Les livres ou la vie : il faut choisir
Don Quichotte avait trop lu de romans de chevalerie dans sa jeunesse et il a fini par prendre des moulins à vent pour des géants, Emma Bovary avait trop lu de romans d'amour quand elle était petite et vous avez vu ce qui lui est arrivé. René Girard a pris ces deux exemples dans Mensonge romantique et vérité romanesque pour illustrer les dangers de l'imitation par les livres. Magnifique démonstration.

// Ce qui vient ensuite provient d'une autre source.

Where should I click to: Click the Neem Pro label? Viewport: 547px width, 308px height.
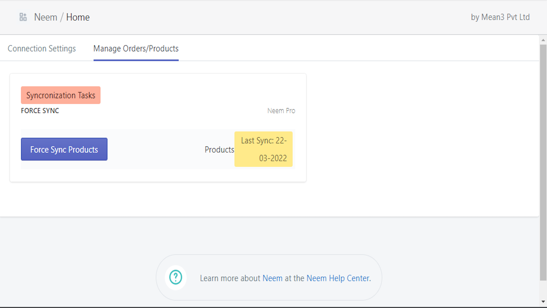tap(281, 111)
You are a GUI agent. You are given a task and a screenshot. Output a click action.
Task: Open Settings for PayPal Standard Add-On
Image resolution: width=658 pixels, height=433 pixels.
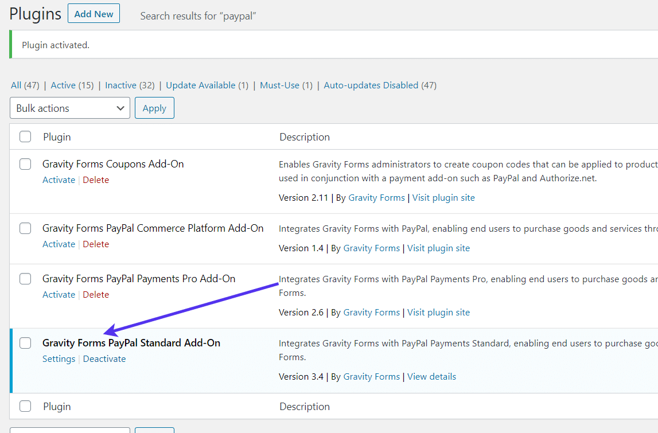click(x=59, y=358)
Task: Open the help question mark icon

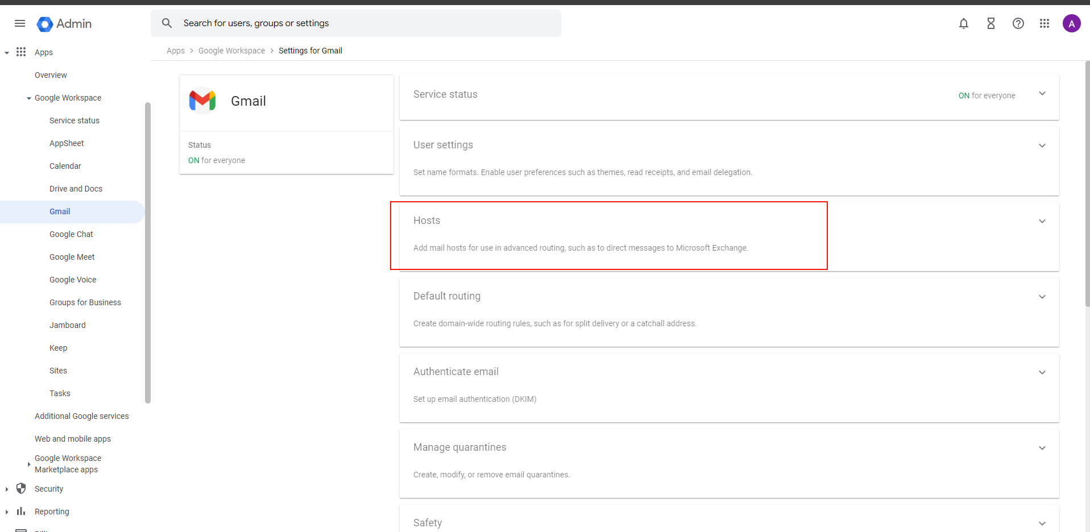Action: coord(1018,23)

Mais il y a un troisième auteur à ajouter, c'est Montaigne. Qu'est-ce qu'il a fait Montaigne ? Il a trop lu Plutarque et Sénèque quand il était petit et il a eu l'esprit complètement retourné par les anciens Romains et par le stoïcisme. Et, en plus, son père lui avait fait apprendre le latin comme première langue avant le français ou le gascon en lui donnant comme nourrice… un précepteur allemand ne lui parlant que latin.
Le résultat, c’est que Montaigne devint un rat de bibliothèque retiré dans sa tour comme dans un fromage de livres et qu’il a bourré ses Essais de citations latines à la grande joie des profs, grammairiens, érudits et autres scholars.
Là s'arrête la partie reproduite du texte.